● **Work required**
Put every line of the entries into a JSON list of strings, one string per line, leaving out blank lines.

Collected data entries:
------
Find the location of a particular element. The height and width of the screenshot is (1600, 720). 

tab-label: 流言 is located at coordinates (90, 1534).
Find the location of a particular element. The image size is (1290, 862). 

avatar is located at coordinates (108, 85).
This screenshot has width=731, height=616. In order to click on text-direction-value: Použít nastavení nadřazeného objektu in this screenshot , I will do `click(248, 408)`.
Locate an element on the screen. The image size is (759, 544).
------
● **Reply**
[
  "Find the location of a particular element. The height and width of the screenshot is (1600, 720). ",
  "tab-label: 流言 is located at coordinates (90, 1534).",
  "Find the location of a particular element. The image size is (1290, 862). ",
  "avatar is located at coordinates (108, 85).",
  "This screenshot has width=731, height=616. In order to click on text-direction-value: Použít nastavení nadřazeného objektu in this screenshot , I will do `click(248, 408)`.",
  "Locate an element on the screen. The image size is (759, 544)."
]